The Importance Of Vitamin D – Are You Getting Enough?

Apr 24, 2017 | Nutrition

This vital nutrient is one many people don’t really think of, yet populations around the world are suffering from vitamin D deficiency. It’s crucially important to assist in the maintenance of a healthy heart muscle, bone mineralization, skin conditions, mood/cognitive function, immune function, inflammatory response, hormonal health, enhance calcium absorption and more. Today, far too many of us do not get enough vitamin D for optimal health.

Vitamin D Deficiency Symptoms And Causes:

  • Frequent colds and flu’s
  • Respiratory tract infections
  • Fatigue, tiredness
  • Depression
  • Inadequate bone growth
  • Muscle weakness and aches
  • Hormonal imbalances
  • Skin conditions (such as psoriasis)
  • Frequent bone breaks and fractures
  • Lack of sunshine (you’re indoors a lot)
  • You wear sunscreen

Vitamin D is produced in the skin when exposed to sunlight. On average, exposing a large area of your body (stomach/back) in the sun (without sunscreen) for 15 minutes a few times a week (daily is even better) will keep your vitamin D levels in check. If that is not possible exposing your arms, face and even legs in the sun for 5-10 minutes most days will suffice.

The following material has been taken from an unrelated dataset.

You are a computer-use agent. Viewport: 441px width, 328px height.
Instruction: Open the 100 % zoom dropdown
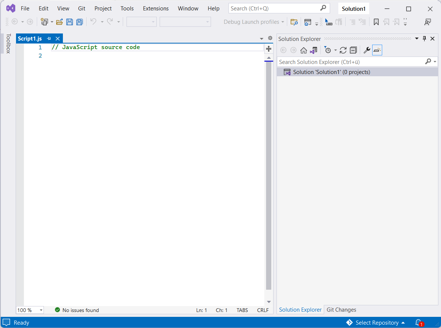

We are bought up in a world where we are told to lather on sunscreen when outside, however sunscreen blocks your body from absorbing vitamin D. I am not encouraging you to go out all day and redden or burn your skin, just 15 minutes most days to obtain optimal vitamin D levels. 

If this is just not possible for you (which in the winter months can be very challenging) then a supplement could come in handy. There are some foods which contain vitamin D such as egg yolks, fatty fish like salmon, tuna, sardines, cod liver, some dairy foods. However, if you are deficient in vitamin D food sources will most likely not be enough to bring up your levels.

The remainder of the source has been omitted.